(Saved entries)

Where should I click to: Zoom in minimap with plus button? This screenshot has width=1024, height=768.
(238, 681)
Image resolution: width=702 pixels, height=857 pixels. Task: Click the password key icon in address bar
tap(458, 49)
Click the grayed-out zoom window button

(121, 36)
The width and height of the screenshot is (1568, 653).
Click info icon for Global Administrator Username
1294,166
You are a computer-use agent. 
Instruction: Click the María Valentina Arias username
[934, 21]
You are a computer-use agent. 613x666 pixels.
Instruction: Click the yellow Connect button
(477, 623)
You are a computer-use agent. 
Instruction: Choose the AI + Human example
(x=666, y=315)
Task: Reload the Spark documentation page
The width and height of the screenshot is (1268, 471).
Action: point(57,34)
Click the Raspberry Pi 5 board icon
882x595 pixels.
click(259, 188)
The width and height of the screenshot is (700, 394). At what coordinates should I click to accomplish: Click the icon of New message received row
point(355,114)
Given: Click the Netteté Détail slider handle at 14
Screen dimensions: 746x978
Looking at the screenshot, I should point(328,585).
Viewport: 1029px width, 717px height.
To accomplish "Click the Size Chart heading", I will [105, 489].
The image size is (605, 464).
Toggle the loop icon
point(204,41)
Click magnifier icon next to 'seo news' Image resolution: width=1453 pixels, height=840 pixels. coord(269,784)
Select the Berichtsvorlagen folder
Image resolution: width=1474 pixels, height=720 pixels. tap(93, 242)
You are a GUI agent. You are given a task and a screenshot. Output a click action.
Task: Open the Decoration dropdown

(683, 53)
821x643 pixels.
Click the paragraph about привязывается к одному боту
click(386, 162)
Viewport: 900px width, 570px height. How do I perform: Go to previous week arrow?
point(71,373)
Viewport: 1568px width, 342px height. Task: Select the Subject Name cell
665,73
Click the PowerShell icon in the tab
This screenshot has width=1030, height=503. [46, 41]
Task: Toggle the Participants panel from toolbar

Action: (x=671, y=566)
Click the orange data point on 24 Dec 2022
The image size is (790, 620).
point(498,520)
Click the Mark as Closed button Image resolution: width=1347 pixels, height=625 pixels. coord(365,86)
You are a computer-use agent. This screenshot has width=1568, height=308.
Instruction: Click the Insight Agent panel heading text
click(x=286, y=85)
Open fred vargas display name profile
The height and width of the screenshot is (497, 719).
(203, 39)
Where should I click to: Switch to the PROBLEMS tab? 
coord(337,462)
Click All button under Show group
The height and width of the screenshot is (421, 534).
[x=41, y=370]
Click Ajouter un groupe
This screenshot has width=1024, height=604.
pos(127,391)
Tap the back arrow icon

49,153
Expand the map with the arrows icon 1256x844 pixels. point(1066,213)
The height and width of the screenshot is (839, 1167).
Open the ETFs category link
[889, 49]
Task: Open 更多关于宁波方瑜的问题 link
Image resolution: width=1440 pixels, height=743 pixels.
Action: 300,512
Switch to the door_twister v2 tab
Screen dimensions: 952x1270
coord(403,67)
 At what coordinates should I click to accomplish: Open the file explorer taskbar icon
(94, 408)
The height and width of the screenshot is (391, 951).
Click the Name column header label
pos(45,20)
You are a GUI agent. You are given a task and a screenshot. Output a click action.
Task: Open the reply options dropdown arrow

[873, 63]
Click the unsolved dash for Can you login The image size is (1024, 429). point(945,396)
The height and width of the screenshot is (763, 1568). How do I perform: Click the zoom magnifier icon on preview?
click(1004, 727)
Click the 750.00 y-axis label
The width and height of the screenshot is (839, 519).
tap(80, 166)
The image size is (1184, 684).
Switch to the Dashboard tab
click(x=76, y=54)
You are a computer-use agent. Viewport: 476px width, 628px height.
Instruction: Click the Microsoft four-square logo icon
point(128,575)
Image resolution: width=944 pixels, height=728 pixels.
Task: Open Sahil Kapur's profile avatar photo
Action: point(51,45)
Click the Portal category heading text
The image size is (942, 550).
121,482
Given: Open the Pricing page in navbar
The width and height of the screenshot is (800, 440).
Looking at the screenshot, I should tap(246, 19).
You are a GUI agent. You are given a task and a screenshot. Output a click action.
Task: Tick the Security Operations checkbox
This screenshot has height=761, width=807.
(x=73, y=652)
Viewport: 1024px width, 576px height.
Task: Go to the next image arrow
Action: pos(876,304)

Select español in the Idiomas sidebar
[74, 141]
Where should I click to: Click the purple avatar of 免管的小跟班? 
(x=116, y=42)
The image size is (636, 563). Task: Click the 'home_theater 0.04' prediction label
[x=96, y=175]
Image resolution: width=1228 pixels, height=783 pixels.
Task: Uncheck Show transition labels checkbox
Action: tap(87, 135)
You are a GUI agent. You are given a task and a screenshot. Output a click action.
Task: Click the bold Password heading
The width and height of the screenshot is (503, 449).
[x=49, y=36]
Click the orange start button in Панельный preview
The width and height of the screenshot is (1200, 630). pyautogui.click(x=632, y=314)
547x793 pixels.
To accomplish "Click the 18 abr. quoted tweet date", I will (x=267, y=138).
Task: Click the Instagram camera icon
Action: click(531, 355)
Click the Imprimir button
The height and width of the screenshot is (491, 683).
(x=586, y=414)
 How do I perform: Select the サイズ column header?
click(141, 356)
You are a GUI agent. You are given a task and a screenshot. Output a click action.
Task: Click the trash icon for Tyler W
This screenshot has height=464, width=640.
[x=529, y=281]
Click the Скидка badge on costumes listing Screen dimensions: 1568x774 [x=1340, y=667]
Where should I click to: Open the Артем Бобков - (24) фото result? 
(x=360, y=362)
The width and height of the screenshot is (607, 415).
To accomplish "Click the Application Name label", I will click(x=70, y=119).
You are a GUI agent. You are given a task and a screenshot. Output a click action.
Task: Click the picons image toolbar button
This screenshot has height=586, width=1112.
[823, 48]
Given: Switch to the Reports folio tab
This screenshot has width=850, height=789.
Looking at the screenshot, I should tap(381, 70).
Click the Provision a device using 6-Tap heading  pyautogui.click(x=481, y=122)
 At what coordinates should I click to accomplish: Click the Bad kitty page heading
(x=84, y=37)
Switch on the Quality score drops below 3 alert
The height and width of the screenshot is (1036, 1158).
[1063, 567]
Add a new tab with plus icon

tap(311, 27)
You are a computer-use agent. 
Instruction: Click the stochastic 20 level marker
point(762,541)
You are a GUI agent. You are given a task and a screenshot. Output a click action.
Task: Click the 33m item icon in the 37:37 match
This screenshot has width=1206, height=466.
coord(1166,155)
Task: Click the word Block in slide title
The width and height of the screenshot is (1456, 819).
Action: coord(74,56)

*Work instructions:*
Your task is to extract all of the records exactly.

*Exercise response:*
Where should I click to: Zoom in minimap with plus button? This screenshot has width=1024, height=768.
(238, 681)
Image resolution: width=702 pixels, height=857 pixels. Task: Click the password key icon in address bar
tap(458, 49)
Click the grayed-out zoom window button

(121, 36)
The width and height of the screenshot is (1568, 653).
Click info icon for Global Administrator Username
1294,166
You are a computer-use agent. 
Instruction: Click the María Valentina Arias username
[934, 21]
You are a computer-use agent. 613x666 pixels.
Instruction: Click the yellow Connect button
(477, 623)
You are a computer-use agent. 
Instruction: Choose the AI + Human example
(x=666, y=315)
Task: Reload the Spark documentation page
The width and height of the screenshot is (1268, 471).
Action: point(57,34)
Click the Raspberry Pi 5 board icon
882x595 pixels.
click(259, 188)
The width and height of the screenshot is (700, 394). At what coordinates should I click to accomplish: Click the icon of New message received row
point(355,114)
Given: Click the Netteté Détail slider handle at 14
Screen dimensions: 746x978
Looking at the screenshot, I should point(328,585).
Viewport: 1029px width, 717px height.
To accomplish "Click the Size Chart heading", I will [105, 489].
The image size is (605, 464).
Toggle the loop icon
point(204,41)
Click magnifier icon next to 'seo news' Image resolution: width=1453 pixels, height=840 pixels. coord(269,784)
Select the Berichtsvorlagen folder
Image resolution: width=1474 pixels, height=720 pixels. tap(93, 242)
You are a GUI agent. You are given a task and a screenshot. Output a click action.
Task: Open the Decoration dropdown

(683, 53)
821x643 pixels.
Click the paragraph about привязывается к одному боту
click(386, 162)
Viewport: 900px width, 570px height. How do I perform: Go to previous week arrow?
point(71,373)
Viewport: 1568px width, 342px height. Task: Select the Subject Name cell
665,73
Click the PowerShell icon in the tab
This screenshot has width=1030, height=503. [46, 41]
Task: Toggle the Participants panel from toolbar

Action: (x=671, y=566)
Click the orange data point on 24 Dec 2022
The image size is (790, 620).
point(498,520)
Click the Mark as Closed button Image resolution: width=1347 pixels, height=625 pixels. coord(365,86)
You are a computer-use agent. This screenshot has width=1568, height=308.
Instruction: Click the Insight Agent panel heading text
click(x=286, y=85)
Open fred vargas display name profile
The height and width of the screenshot is (497, 719).
(203, 39)
Where should I click to: Switch to the PROBLEMS tab? 
coord(337,462)
Click All button under Show group
The height and width of the screenshot is (421, 534).
[x=41, y=370]
Click Ajouter un groupe
This screenshot has width=1024, height=604.
pos(127,391)
Tap the back arrow icon

49,153
Expand the map with the arrows icon 1256x844 pixels. point(1066,213)
The height and width of the screenshot is (839, 1167).
Open the ETFs category link
[889, 49]
Task: Open 更多关于宁波方瑜的问题 link
Image resolution: width=1440 pixels, height=743 pixels.
Action: 300,512
Switch to the door_twister v2 tab
Screen dimensions: 952x1270
coord(403,67)
 At what coordinates should I click to accomplish: Open the file explorer taskbar icon
(94, 408)
The height and width of the screenshot is (391, 951).
Click the Name column header label
pos(45,20)
You are a GUI agent. You are given a task and a screenshot. Output a click action.
Task: Open the reply options dropdown arrow

[873, 63]
Click the unsolved dash for Can you login The image size is (1024, 429). point(945,396)
The height and width of the screenshot is (763, 1568). How do I perform: Click the zoom magnifier icon on preview?
click(1004, 727)
Click the 750.00 y-axis label
The width and height of the screenshot is (839, 519).
tap(80, 166)
The image size is (1184, 684).
Switch to the Dashboard tab
click(x=76, y=54)
You are a computer-use agent. Viewport: 476px width, 628px height.
Instruction: Click the Microsoft four-square logo icon
point(128,575)
Image resolution: width=944 pixels, height=728 pixels.
Task: Open Sahil Kapur's profile avatar photo
Action: point(51,45)
Click the Portal category heading text
The image size is (942, 550).
121,482
Given: Open the Pricing page in navbar
The width and height of the screenshot is (800, 440).
Looking at the screenshot, I should tap(246, 19).
You are a GUI agent. You are given a task and a screenshot. Output a click action.
Task: Tick the Security Operations checkbox
This screenshot has height=761, width=807.
(x=73, y=652)
Viewport: 1024px width, 576px height.
Task: Go to the next image arrow
Action: pos(876,304)

Select español in the Idiomas sidebar
[74, 141]
Where should I click to: Click the purple avatar of 免管的小跟班? 
(x=116, y=42)
The image size is (636, 563). Task: Click the 'home_theater 0.04' prediction label
[x=96, y=175]
Image resolution: width=1228 pixels, height=783 pixels.
Task: Uncheck Show transition labels checkbox
Action: tap(87, 135)
You are a GUI agent. You are given a task and a screenshot. Output a click action.
Task: Click the bold Password heading
The width and height of the screenshot is (503, 449).
[x=49, y=36]
Click the orange start button in Панельный preview
The width and height of the screenshot is (1200, 630). pyautogui.click(x=632, y=314)
547x793 pixels.
To accomplish "Click the 18 abr. quoted tweet date", I will (x=267, y=138).
Task: Click the Instagram camera icon
Action: click(531, 355)
Click the Imprimir button
The height and width of the screenshot is (491, 683).
(x=586, y=414)
 How do I perform: Select the サイズ column header?
click(141, 356)
You are a GUI agent. You are given a task and a screenshot. Output a click action.
Task: Click the trash icon for Tyler W
This screenshot has height=464, width=640.
[x=529, y=281]
Click the Скидка badge on costumes listing Screen dimensions: 1568x774 [x=1340, y=667]
Where should I click to: Open the Артем Бобков - (24) фото result? 
(x=360, y=362)
The width and height of the screenshot is (607, 415).
To accomplish "Click the Application Name label", I will click(x=70, y=119).
You are a GUI agent. You are given a task and a screenshot. Output a click action.
Task: Click the picons image toolbar button
This screenshot has height=586, width=1112.
[823, 48]
Given: Switch to the Reports folio tab
This screenshot has width=850, height=789.
Looking at the screenshot, I should tap(381, 70).
Click the Provision a device using 6-Tap heading  pyautogui.click(x=481, y=122)
 At what coordinates should I click to accomplish: Click the Bad kitty page heading
(x=84, y=37)
Switch on the Quality score drops below 3 alert
The height and width of the screenshot is (1036, 1158).
[1063, 567]
Add a new tab with plus icon

tap(311, 27)
You are a computer-use agent. 
Instruction: Click the stochastic 20 level marker
point(762,541)
You are a GUI agent. You are given a task and a screenshot. Output a click action.
Task: Click the 33m item icon in the 37:37 match
This screenshot has width=1206, height=466.
coord(1166,155)
Task: Click the word Block in slide title
The width and height of the screenshot is (1456, 819).
Action: coord(74,56)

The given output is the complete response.